Land Utilisation Survey, Scotland, 1931-1935
The first systematic land utilisation survey of Great Britain was initiated in the 1930s by L. Dudley Stamp, reader and later professor of geography at the London School of Economics. The field survey work was organised through administrative counties, with Directors of Education often becoming County Organisers. Practical arrangements for the Survey were in place for most English and Welsh counties by the autumn of 1931, and for Scottish counties by the spring of 1932.
The recording of land-use was carried out by volunteers, particularly schoolchildren and students, using Ordnance Survey six-inch to the mile field sheets. Stamp saw the work not only as a valuable educational exercise and a training in citizenship, but also of value in being independent from any particular government department. The survey work was remarkably successful in completing 90% of the surveying within three years, by the autumn of 1934, although some remoter areas (particularly in Scotland) were only surveyed over the following years. The very last area to be surveyed was part of the Isle of Arran in September 1941, although all other areas were recorded by 1939. The surveys were extensively cross-checked by the team, even including Stamp with his wife as chauffeur: ‘I must have covered thousands of miles myself, often standing up on the front seat of my car with my head through the sunshine roof and a roll of six-inch maps in front of me’ (Stamp, 1948). The maps were also cross-checked with adjacent sheets when reduced to the one-inch scale.
illustrating the main categories
Stamp’s land utilisation survey focused on land cover rather than functional land use, with six main categories:
- meadow and permanent grass (light green)
- arable land including rotation grass (brown)
- heathland and moorland or rough hill pasture (yellow)
- forests and woodland (dark green)
- gardens (purple)
- land agriculturally unproductive / urban areas (red)
Each of these categories was in turn subdivided by the use of symbols: for example, woodland with symbols for deciduous, coniferous, or mixed trees, and gardens into different types of houses with gardens, orchards and nurseries, etc. using the Ordnance Survey’s symbolisation on the base map.
only for more arable, settled areas
Difficulties of funding the project were a perennial problem, resulting in a long and complex publication process for the maps. All the field survey information was reduced to the one-inch to the mile scale, and coloured plates were prepared for overprinting on top of the then-current Ordnance Survey Popular edition maps. The Ordnance Survey printed the first nineteen sheets (including five for Scotland), but early in 1935 OS complained that printing the land use maps was straining their resources, and thereafter a number of private publishers were used. These included G.W. Bacon & Co., W & A.K. Johnston, Edward Stanford, and Bartholomew, with work extending through to the late 1940s. There were major losses to stocks of maps, records and printing plates during the Second World War, particularly in May 1941 when the premises of G.W. Bacon were completely destroyed, but the Survey continued, and from 1943 received official governmental support recognising the value of the maps for post-War planning.This encouraged the publication eventually of 135 maps of England and Wales, and 34 maps of Scotland, accompanied by 92 written County Reports. Stamp was never able to fund the publication of 57 sheets covering upland areas of Scotland. Manuscript maps for these areas were deposited with the Royal Geographical Society, from which hand-coloured copies were made in the 1960s by the National Library of Scotland. These differences between the manuscript and printed maps, as well as the range of printers and different papers used during the War result in contrasts in colour between the sheets, even though all follow the basic categorisation.
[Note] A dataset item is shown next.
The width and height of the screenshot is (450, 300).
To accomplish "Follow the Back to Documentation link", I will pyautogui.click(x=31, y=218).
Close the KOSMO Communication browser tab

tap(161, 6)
Other land utilisation maps
There were other land utilisation maps of Scotland before and after the Stamp survey, but they either were far less detailed, or unsuccessful in achieving comprehensive coverage. John George Bartholomew (1860-1920) took a keen interest in thematic mapping, and teamed up with the ornithologist and naturalist John Harvie Brown to publish the Naturalist’s Map of Scotland (1893). Bartholomew’s Survey Atlases of Scotland also included a small-scale map of Land Surface Features (1912). The pioneering Scottish botanists Robert and William Smith used Bartholomew base mapping for botanical maps of selected areas, and encouraged Marcel Hardy's Botanical Survey of Scotland map (1906). This map was the first to show plant relationships in Scotland over a wide area, using the 10 mile to the inch scale (1:633,360), and was used in part for the compilation of the Types of Farming (1944) map, as part of the Planning Maps Series (1944-1960). Stamp’s team were also responsible for the reduction of the Land Utilisation Survey one-inch maps to the 10 mile to the inch scale for the Land Utilisation map (1945) in this series too.
In the 1960s, a Second Land Utilisation Survey was initiated with Dudley Stamp’s approval under the direction of Dr Alice Coleman at King’s College London, using the new 1:25,000 Provisional edition maps as a base, and a more detailed set of 64 land-use categories. In spite of significant volunteer surveying, due to funding problems, less than 15% of the country was covered with a published map.
Stamp L.D. (1931). 'The Land Utilization Survey of Britain'. The Geographical Journal, 78, 40-47.
Stamp L.D. (1948, with later editions in 1950 and 1962). The Land of Britain: its use and misuse (Longman, London).